* [Work item]: Find the line containing "Where should I click to: Add page" in the records below. Copy exactly that line and each one after it, ending at the line containing "Task: Click the 2024/10/01 upload date", and nothing more.

* [The data]:
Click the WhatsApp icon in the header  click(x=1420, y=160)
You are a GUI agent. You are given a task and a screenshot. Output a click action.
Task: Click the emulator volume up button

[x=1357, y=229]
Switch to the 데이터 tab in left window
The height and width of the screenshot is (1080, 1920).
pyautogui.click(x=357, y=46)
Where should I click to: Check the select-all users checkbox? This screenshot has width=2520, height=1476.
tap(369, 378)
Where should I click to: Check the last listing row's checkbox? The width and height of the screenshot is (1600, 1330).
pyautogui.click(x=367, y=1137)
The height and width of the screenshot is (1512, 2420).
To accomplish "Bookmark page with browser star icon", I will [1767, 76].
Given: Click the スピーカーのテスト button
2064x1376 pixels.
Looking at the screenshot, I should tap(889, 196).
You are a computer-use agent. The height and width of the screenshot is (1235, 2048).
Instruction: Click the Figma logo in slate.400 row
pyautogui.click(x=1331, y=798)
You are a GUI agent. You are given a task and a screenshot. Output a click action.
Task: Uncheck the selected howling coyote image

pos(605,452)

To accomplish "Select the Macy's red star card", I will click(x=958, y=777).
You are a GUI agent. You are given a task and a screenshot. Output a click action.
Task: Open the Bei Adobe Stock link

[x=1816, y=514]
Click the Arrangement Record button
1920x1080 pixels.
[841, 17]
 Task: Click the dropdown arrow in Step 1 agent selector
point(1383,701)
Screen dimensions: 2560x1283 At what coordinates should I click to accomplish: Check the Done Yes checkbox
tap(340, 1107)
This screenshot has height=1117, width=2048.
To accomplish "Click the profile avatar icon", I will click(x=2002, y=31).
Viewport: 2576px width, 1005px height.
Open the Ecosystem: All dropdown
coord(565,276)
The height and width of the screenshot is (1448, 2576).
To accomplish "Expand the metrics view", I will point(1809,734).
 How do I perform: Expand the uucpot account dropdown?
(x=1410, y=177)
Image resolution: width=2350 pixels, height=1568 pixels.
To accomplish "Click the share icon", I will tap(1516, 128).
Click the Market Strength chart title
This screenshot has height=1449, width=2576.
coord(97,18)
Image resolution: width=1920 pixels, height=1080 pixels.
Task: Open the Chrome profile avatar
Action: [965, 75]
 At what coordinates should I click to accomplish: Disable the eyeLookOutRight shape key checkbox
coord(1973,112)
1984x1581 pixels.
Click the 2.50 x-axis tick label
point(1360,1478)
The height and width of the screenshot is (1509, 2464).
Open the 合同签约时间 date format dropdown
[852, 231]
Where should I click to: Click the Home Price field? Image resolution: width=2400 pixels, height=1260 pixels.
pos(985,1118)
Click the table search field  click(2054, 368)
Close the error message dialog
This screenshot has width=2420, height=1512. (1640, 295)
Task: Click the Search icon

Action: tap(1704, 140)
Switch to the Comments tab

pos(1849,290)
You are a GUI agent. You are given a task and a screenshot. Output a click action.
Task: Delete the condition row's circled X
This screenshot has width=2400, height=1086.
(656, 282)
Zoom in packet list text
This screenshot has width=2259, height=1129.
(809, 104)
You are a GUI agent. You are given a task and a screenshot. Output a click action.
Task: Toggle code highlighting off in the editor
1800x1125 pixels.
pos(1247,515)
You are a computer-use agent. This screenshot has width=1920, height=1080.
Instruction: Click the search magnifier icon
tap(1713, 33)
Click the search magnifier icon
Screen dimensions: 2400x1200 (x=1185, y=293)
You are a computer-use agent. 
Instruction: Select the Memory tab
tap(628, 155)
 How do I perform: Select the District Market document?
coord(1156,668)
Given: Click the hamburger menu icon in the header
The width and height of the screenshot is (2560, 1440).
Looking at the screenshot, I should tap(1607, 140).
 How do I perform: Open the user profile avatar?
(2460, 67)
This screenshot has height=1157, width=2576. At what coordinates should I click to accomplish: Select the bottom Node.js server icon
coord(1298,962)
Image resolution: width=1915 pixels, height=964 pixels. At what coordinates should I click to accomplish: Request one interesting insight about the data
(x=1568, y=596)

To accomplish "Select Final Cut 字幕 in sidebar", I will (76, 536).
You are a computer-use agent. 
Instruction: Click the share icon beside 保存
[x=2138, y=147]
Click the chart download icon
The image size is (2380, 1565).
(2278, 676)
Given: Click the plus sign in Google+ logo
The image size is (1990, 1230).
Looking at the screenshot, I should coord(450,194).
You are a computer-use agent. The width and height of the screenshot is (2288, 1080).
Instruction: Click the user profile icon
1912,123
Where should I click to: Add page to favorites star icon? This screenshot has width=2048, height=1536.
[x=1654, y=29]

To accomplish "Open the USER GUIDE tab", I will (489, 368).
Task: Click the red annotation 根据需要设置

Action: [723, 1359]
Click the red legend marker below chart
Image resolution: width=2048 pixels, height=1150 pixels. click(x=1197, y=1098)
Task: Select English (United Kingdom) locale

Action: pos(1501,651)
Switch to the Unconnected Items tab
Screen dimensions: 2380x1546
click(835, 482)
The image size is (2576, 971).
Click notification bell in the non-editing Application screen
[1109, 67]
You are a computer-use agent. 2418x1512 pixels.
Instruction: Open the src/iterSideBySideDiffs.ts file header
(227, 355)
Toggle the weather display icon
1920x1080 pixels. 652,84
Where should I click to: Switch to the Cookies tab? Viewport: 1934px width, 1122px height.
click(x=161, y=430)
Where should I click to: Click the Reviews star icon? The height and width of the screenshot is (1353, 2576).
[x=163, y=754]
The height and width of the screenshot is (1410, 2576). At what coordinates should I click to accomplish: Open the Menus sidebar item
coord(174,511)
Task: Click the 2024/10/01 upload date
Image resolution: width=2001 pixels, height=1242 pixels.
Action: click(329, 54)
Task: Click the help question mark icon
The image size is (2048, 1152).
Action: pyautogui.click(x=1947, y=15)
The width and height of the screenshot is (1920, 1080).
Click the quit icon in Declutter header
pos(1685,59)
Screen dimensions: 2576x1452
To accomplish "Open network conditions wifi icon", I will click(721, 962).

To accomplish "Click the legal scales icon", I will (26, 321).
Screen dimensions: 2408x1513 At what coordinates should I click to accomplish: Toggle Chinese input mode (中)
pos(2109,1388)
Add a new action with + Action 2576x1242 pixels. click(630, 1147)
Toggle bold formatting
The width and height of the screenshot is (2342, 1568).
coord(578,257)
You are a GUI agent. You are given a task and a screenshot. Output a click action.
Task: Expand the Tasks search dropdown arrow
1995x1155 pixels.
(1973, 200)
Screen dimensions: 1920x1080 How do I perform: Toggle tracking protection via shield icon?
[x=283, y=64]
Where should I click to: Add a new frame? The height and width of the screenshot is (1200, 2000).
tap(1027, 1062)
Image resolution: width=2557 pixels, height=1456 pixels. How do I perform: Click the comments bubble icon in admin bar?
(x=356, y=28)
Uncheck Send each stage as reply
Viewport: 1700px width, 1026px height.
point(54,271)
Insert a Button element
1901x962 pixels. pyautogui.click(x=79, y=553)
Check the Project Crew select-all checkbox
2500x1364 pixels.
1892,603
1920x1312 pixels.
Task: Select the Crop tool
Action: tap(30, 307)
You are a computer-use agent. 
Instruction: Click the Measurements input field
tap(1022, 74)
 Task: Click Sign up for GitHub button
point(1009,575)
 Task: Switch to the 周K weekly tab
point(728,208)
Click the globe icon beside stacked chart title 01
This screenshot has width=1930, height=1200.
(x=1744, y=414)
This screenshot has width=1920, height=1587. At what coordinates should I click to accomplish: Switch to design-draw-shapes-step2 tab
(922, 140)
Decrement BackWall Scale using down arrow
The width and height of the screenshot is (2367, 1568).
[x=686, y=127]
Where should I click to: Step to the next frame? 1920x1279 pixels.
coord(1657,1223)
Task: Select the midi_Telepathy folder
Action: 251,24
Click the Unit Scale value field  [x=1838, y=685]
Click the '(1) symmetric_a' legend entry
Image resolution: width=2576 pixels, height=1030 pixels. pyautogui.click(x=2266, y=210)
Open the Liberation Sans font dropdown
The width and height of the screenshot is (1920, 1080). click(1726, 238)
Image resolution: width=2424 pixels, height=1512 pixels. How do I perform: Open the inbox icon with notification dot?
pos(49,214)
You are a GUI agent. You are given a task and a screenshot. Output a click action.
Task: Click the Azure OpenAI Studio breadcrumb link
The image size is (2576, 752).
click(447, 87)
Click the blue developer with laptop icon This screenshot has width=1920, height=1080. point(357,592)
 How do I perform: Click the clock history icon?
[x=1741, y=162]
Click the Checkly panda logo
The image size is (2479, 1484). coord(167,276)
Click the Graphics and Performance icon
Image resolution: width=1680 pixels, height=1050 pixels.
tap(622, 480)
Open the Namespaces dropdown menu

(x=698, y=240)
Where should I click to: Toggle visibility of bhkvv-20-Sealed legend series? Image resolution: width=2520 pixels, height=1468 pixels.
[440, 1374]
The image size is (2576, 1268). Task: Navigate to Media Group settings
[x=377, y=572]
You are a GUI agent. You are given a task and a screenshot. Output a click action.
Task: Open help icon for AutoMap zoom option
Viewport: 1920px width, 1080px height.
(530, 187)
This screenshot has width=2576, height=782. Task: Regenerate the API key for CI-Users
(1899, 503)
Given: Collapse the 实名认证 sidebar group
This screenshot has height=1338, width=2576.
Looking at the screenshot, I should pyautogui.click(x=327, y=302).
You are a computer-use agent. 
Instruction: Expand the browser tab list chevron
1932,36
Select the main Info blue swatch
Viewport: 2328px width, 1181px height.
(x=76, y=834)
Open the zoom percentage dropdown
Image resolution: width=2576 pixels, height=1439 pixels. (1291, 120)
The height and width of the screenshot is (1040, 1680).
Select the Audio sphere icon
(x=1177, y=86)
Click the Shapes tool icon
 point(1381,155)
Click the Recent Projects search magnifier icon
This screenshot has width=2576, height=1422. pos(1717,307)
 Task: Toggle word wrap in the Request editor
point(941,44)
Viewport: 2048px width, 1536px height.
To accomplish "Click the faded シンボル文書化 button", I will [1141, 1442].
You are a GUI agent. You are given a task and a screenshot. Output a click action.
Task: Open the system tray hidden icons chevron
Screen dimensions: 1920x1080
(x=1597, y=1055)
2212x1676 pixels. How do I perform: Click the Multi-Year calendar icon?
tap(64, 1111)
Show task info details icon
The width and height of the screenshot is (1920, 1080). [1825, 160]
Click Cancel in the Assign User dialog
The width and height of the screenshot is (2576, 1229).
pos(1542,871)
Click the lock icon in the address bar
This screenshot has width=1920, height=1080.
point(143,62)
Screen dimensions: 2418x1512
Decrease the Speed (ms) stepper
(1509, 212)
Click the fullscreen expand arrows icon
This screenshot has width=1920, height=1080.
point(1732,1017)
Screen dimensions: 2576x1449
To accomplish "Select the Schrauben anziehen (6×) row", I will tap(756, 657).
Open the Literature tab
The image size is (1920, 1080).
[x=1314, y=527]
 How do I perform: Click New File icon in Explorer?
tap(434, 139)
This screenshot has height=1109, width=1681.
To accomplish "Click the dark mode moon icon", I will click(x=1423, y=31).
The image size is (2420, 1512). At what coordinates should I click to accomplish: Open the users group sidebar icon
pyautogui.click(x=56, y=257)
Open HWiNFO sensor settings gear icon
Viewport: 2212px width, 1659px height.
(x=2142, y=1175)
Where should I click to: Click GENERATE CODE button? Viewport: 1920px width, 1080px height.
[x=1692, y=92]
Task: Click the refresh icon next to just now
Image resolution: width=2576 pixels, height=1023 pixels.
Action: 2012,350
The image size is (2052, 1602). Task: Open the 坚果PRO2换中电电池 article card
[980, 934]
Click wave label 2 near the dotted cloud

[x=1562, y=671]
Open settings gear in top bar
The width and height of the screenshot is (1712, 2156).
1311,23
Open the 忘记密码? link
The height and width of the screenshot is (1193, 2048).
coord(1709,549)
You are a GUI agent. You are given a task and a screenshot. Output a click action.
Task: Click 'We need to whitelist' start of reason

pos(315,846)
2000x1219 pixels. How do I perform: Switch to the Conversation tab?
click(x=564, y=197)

* [Task response]:
Where should I click to: Add page to favorites star icon? This screenshot has width=2048, height=1536.
[x=1654, y=29]

To accomplish "Open the USER GUIDE tab", I will (489, 368).
Task: Click the red annotation 根据需要设置

Action: [723, 1359]
Click the red legend marker below chart
Image resolution: width=2048 pixels, height=1150 pixels. click(x=1197, y=1098)
Task: Select English (United Kingdom) locale

Action: pos(1501,651)
Switch to the Unconnected Items tab
Screen dimensions: 2380x1546
click(835, 482)
The image size is (2576, 971).
Click notification bell in the non-editing Application screen
[1109, 67]
You are a computer-use agent. 2418x1512 pixels.
Instruction: Open the src/iterSideBySideDiffs.ts file header
(227, 355)
Toggle the weather display icon
1920x1080 pixels. 652,84
Where should I click to: Switch to the Cookies tab? Viewport: 1934px width, 1122px height.
click(x=161, y=430)
Where should I click to: Click the Reviews star icon? The height and width of the screenshot is (1353, 2576).
[x=163, y=754]
The height and width of the screenshot is (1410, 2576). At what coordinates should I click to accomplish: Open the Menus sidebar item
coord(174,511)
Task: Click the 2024/10/01 upload date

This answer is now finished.